Turns Out Hitler’s Looted Art Was Looted, Too – German researchers are investigating what happened to the hundreds of looted works that disappeared from the basement of the Führerbau, Hitler’s former HQ in Munich. The Central Institute for Art History estimates that around 400 works stolen in a two-day spree after the Nazi dictatorship collapsed are still missing. Although many paintings were recovered by the Monuments Men, the German government was never very active tracing them in the decades that followed. Now, it is belatedly reporting the 1945 thefts to Interpol, the German Federal Criminal Police Office, and is also listing them on the Art Loss Register and databases. (New York Times)

Collective Claims It Has Found New Evidence Linking Kanders to Violence in Gaza – The activist collective Forensic Architecture has become the latest to withdraw their work from the Whitney Biennial in protest of the museum’s board vice chair Warren Kanders. The move comes after a member of the collective discovered a bullet in Gaza used against Palestinians that he says appears to have been made by Sierra Bullets, a weapons manufacturer partially owned by Kanders. Forensic Architecture’s Whitney work, Triple-Chaser (2019), is a video that aims to explore how weapons produced by Kanders’s company Safariland are used around the world. “What may have started as the Tear Gas Biennial is now the ‘Sierra Bullet Biennial,’” a member of Forensic Architecture said. (Hyperallergic)

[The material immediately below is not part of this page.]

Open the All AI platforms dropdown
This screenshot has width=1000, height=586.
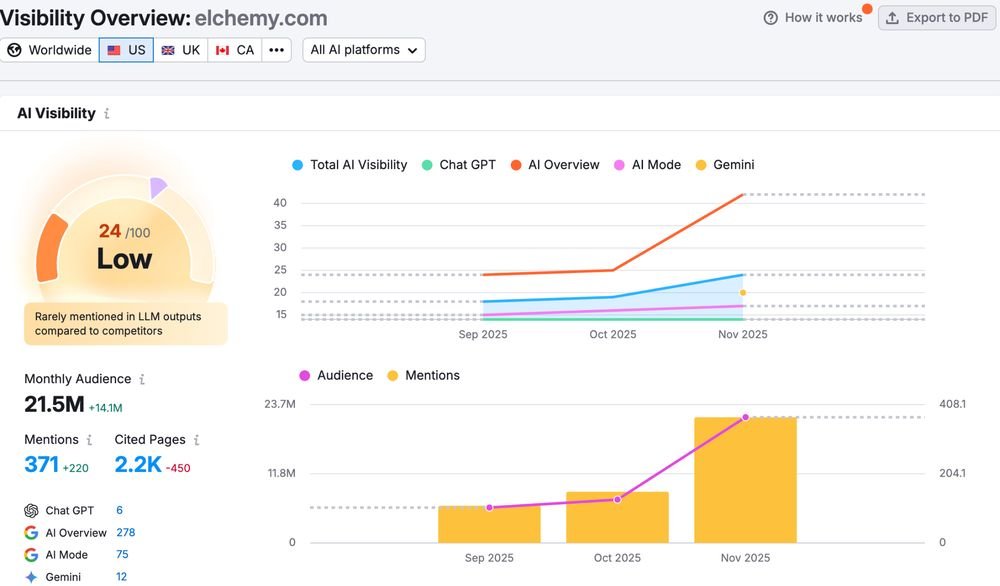tap(364, 50)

Artists Lead Protest Calling for Puerto Rican Governor’s Resignation – Thousands of protestors are taking to the streets of San Juan to call for the resignation of Puerto Rico’s governor, Ricardo Rosselló, after his sexist and homophobic comments in a private chat room were made public. Singers, performers, and visual artists have been at the forefront of the demonstrations, while illustrators have designed banners for marches and on social media. “Most of the protests I’ve been to in the past were led mainly by pro-independence people,” illustrator Mya Pagán, whose sketches of government officials have been widely shared, said. “In this protest, people are more united and organizes.” Notably, one report states that the tear gas used against protesters was manufactured by Safariland, the company helmed by Whitney vice chair Warren Kanders. (Hyperallergic, Hyperallergic)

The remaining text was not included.